◆ What you have to do: Search the data for the word "button" and copy every line where it occurs.

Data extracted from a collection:

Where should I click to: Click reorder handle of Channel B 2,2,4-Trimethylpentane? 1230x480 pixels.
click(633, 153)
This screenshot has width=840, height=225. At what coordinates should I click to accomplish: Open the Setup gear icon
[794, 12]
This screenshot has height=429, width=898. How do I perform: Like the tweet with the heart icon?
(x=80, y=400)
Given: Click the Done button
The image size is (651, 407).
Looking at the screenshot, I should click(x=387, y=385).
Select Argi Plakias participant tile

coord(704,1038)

--

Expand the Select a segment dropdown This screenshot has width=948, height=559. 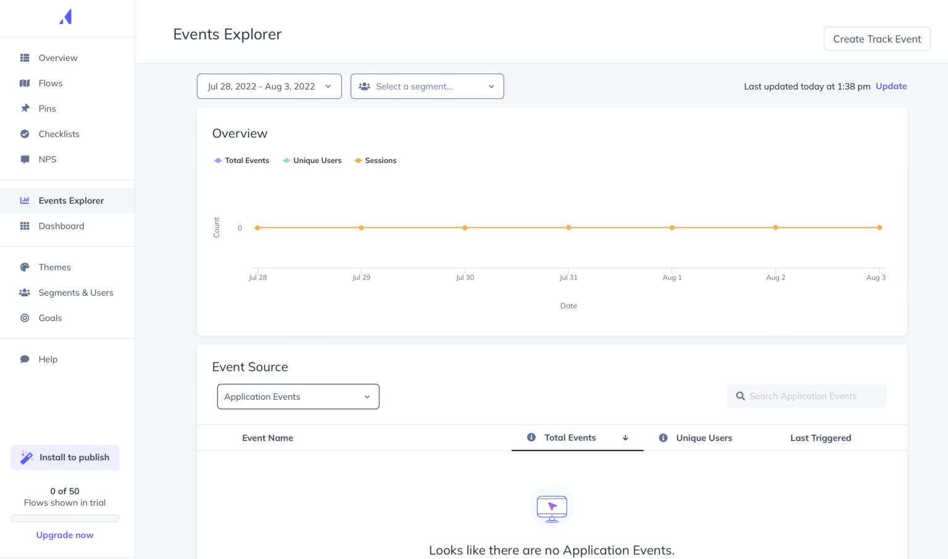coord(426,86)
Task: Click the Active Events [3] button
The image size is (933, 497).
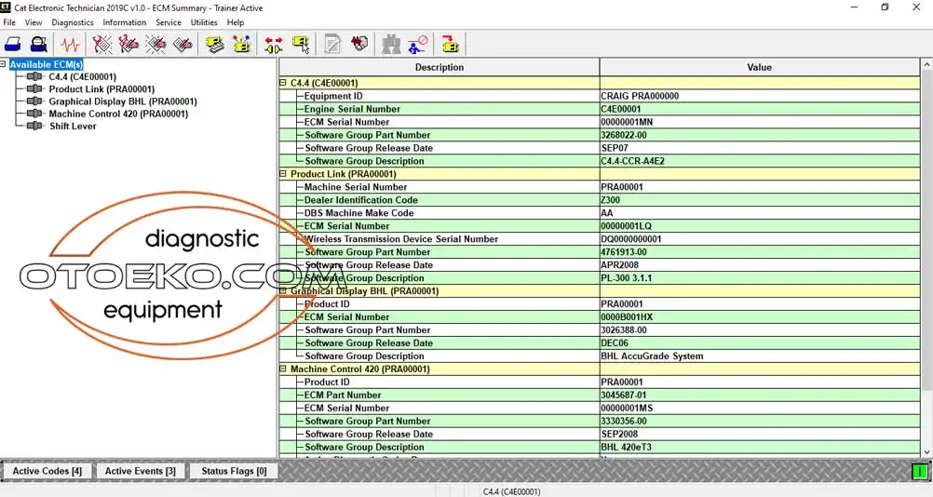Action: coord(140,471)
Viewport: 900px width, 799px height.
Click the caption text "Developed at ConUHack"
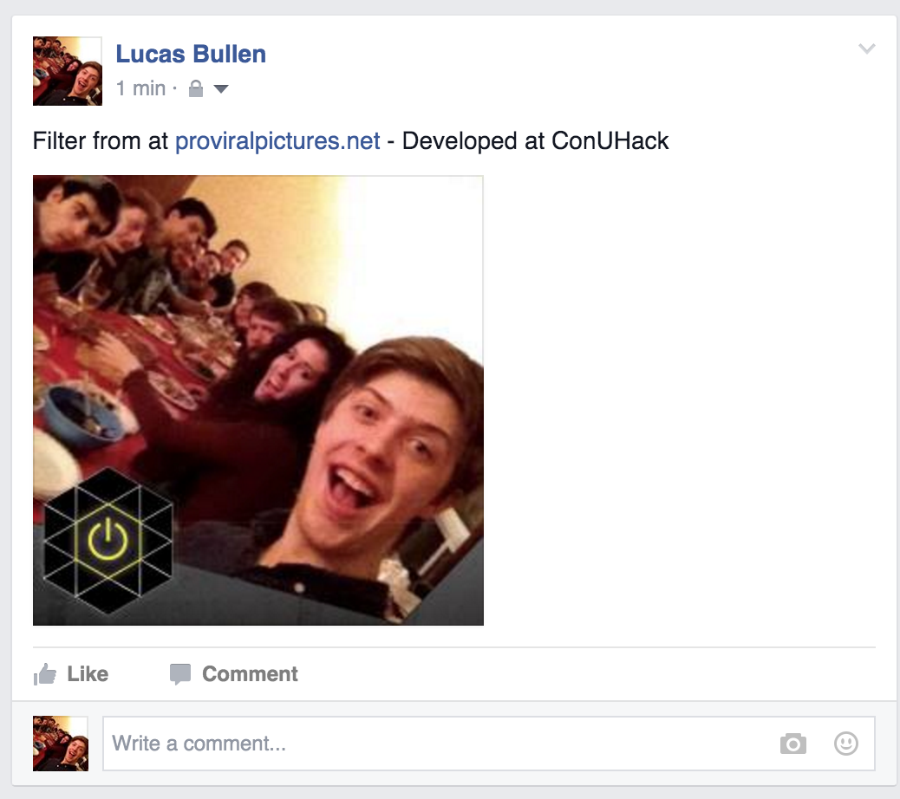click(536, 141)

◆ Output of the exercise:
Given: Click the Done button
Task: Click the Active Events [3] button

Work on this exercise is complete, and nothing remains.